■ Directions for this task ■
The answer must be an exact copy of the records, with every picture left out.

(Saved entries)
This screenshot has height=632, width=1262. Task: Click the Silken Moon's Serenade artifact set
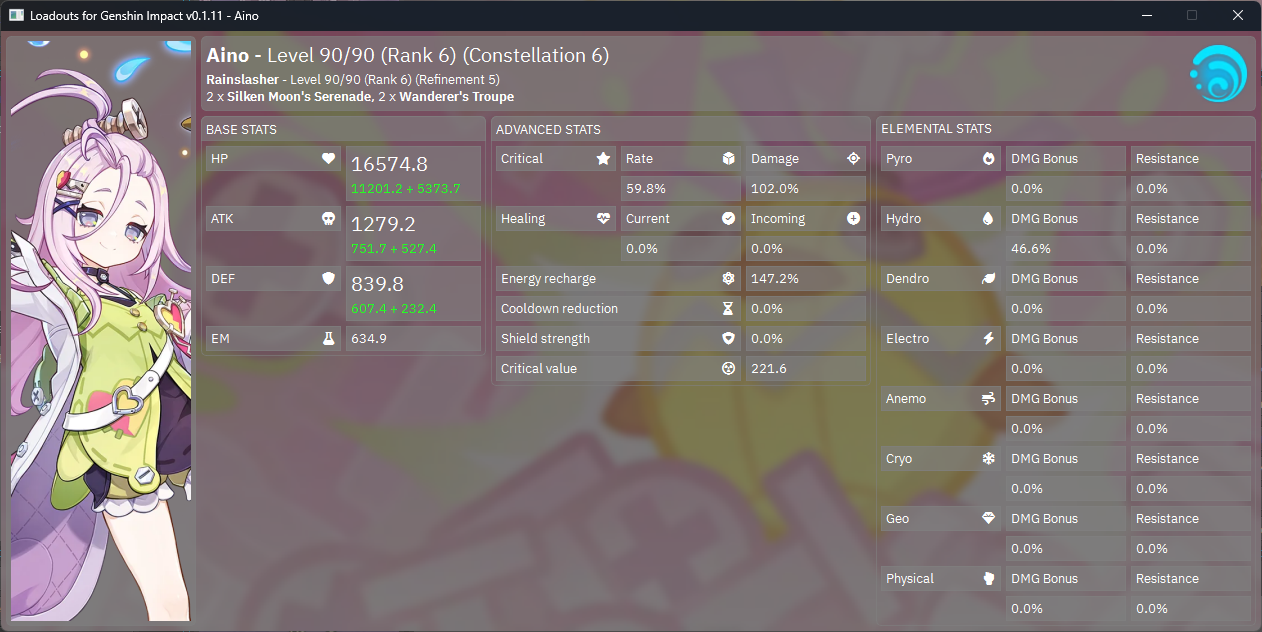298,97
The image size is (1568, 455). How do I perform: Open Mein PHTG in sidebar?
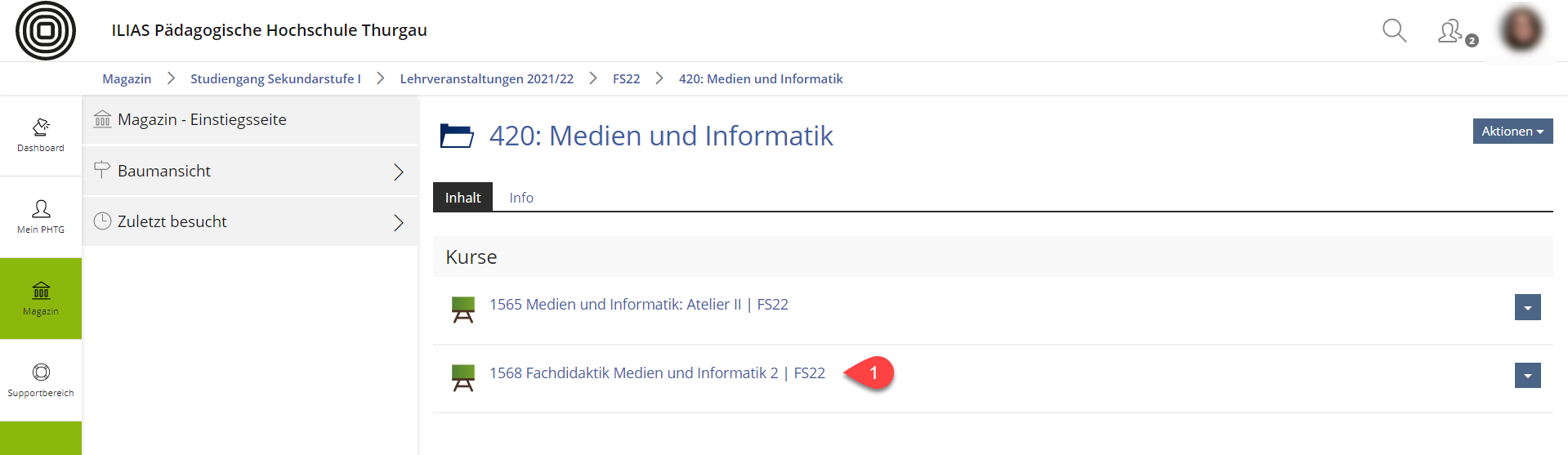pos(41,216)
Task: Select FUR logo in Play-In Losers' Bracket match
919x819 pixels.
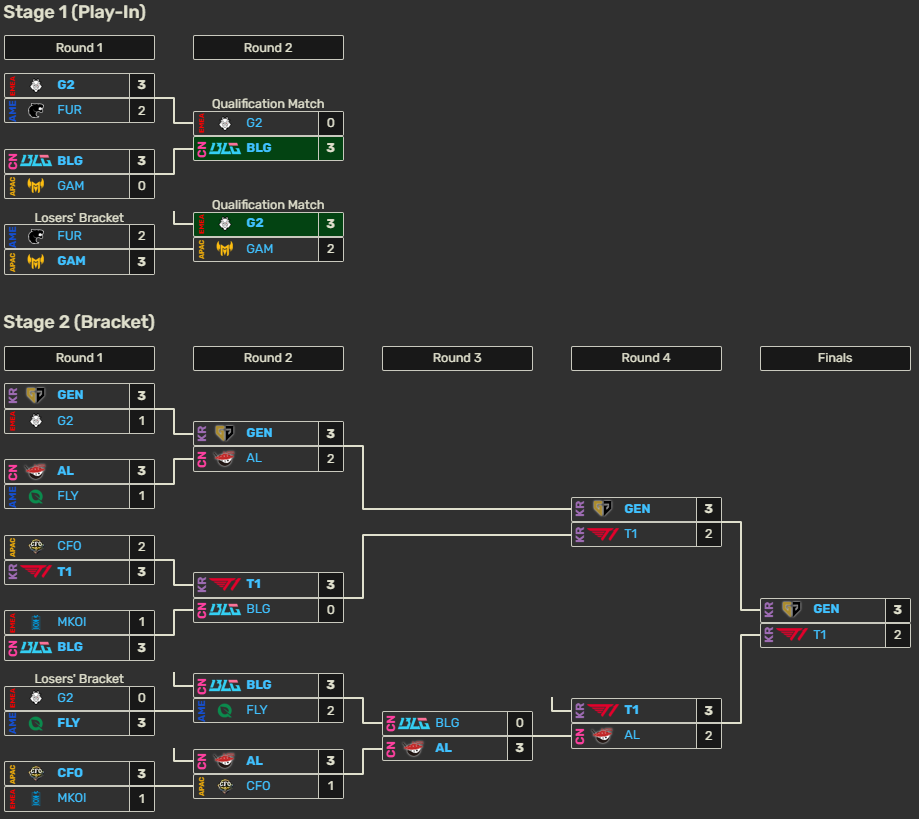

■ Exercise output ■
This screenshot has height=632, width=1262. Task: Click the Silken Moon's Serenade artifact set
298,97
The image size is (1568, 455). How do I perform: Open Mein PHTG in sidebar?
pos(41,216)
Task: Select FUR logo in Play-In Losers' Bracket match
919x819 pixels.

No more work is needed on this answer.